Talent Discovery

I just finished reading the book Respect For Acting by Uta Hagen and watched a documentary on actress Charlotte Rampling, The Look. The book and the documentary remind me that actors can be serious artists and not just attention whores who want to stand in the spotlight. It is important to realize that. What a serious artist ultimately wants is nothing more than recognition. It is necessary for a playwright to find serious artists in the theater or there can be no recognition. You can be cynical and imagine that the theater only exists to aggrandize actors and make them into stars. The writer can only be an underpaid servant of such a superficial enterprise. Fortunately I think writers and actors have the same goal, to explore humanity. As serious artists they are peers.

Not everyone is a serious artist with a genuine interest in exploring humanity. There are writers who are writing just to be writing, with nothing really on their mind and no artistic aim whatsoever. Obviously serious theater artists don’t want to be bothered by such writers. Then there are actors who just want to achieve fame and fortune on the stage and screen. They care nothing about the intellectual and artistic aims of the plays and films they are doing. A movie star will often trample all over the screenwriter’s script to the extent that you have to become a director to retain any control over your vision.

So how does a serious artist gain recognition from other serious artists? Obviously nothing I write will ever come to the attention of actress Charlotte Rampling. It easy to evaluate the body of work of an established and highly successful theater artist. What you have to do is find the serious artists who have yet to become highly respected and successful because these people are still approachable. Theater companies expect writers to do this by reading their Artist Statement and evaluating their body of work. Unfortunately artist statements are often brief boilerplate pieces of writing that tell you nothing and by the time it is apparent that a theater company is comprised of serious artists, they will already be beyond your reach or swamped with submissions. Finding your true peers at a point in their career when they are approachable is actually a very difficult task.

It is equally difficult for a new theater company to find the playwrights who will make their fame. Established playwrights won’t want t0 waste their new work on a small theater without much of an audience. David Mamet is not going to submit his new play to a community theater or an amateur theater company. What a new theater company really wants to do is find an emerging playwright to nurture so they can be associated with the discovery of America’s next great playwright. The writer just wants to find a theater with serious artists who can grasp what he is trying to achieve and provide the necessary talent to bring his vision to life.

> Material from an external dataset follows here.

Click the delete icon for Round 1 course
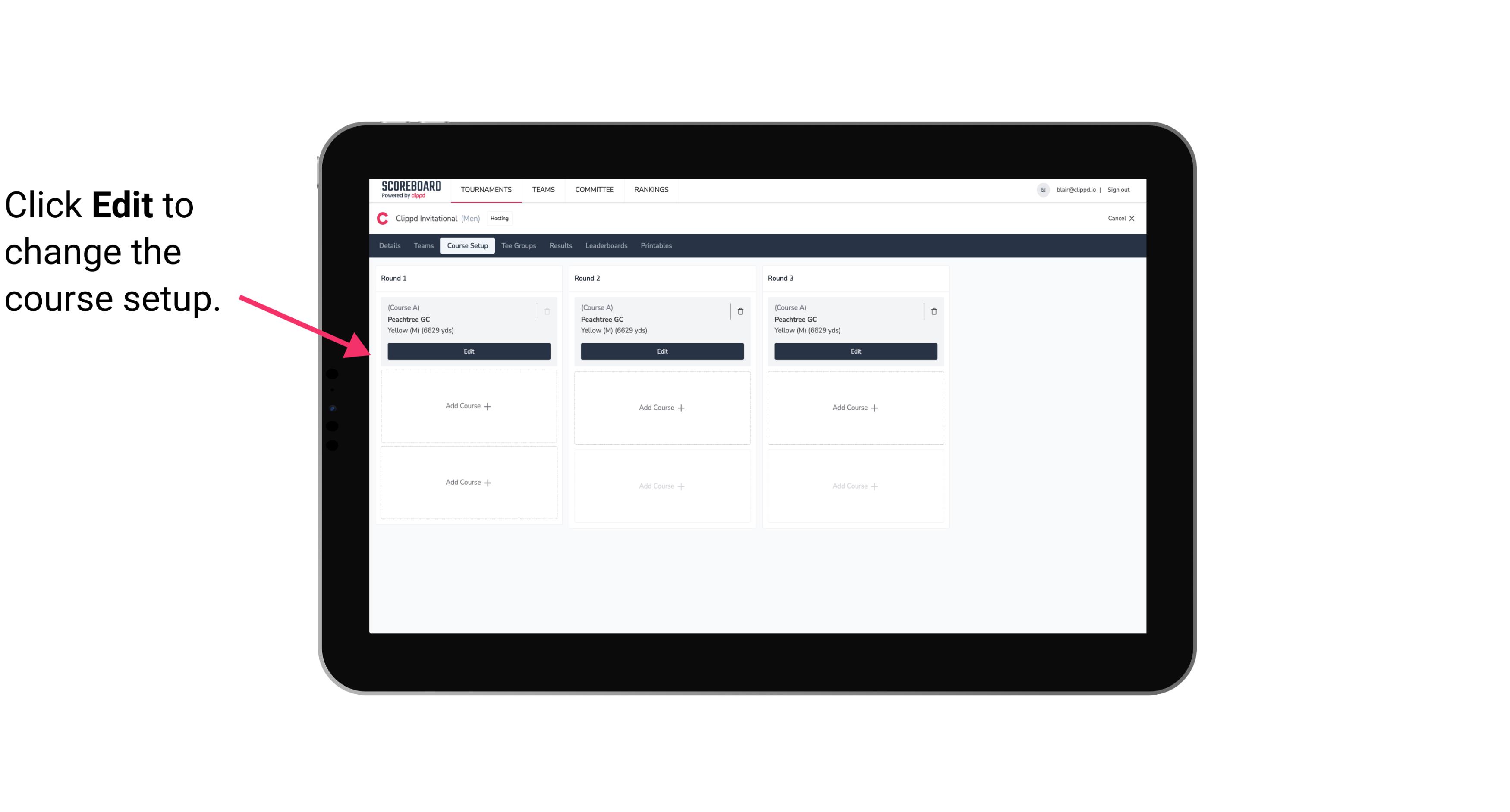The width and height of the screenshot is (1510, 812). tap(548, 311)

An ambitious theater company doesn’t just want to do proven masterpieces of the stage. They want to get credit for discovering talent. They want to make a contribution. They want to give the world great new plays that they developed.

Unfortunately discovering talent, the serious artist waiting to be discovered by his peers, seems to be a haphazard process that depends on sheer luck. Theater companies don’t have clear, well-written artistic statements so you can tell where the artistic director has his head at. So the serious writer can find it very difficult to evaluate a theater. It is hard to say if an unproven theater company would appreciate your work or give you a shot. Meanwhile theaters get swamped with scripts that they don’t have time to read carefully so it is sheer luck if they come across what they are looking for.

Part of this problem could be solved by writing a detailed artistic statement. This would help other serious artists get some sense of what is important to you. Obviously not everybody has the time to write a well thought out essay and nobody has the time to read a lot of detailed artistic statements. But there is clearly an advantage if you are the rare bird who bothers to write an essay.

There are a few existing writings on the theater which describe an aesthetic you can reject or enthusiastically accept. It can be very revealing to read somebody’s thoughts on these texts. For example, The Dramatic Imagination: Reflections and Speculations on the Art of the Theatre by Robert Edmond Jones was much admired by Marian Seldes, a serious theater artist. Other theater artists dismiss the book for its purple prose and mysticism. This reveals an attitude which is against the pursuit of high ideals and too lofty aims. There is nothing wrong with rejecting the premise that theater should pursue a spiritual aim, something greater than life. Maybe you think theater should only hold up a mirror to life without aggrandizing any aspect of reality. I think a reaction to this book is very revealing and I would prefer to work with people sympathetic to Robert Edmond Jones’s vision.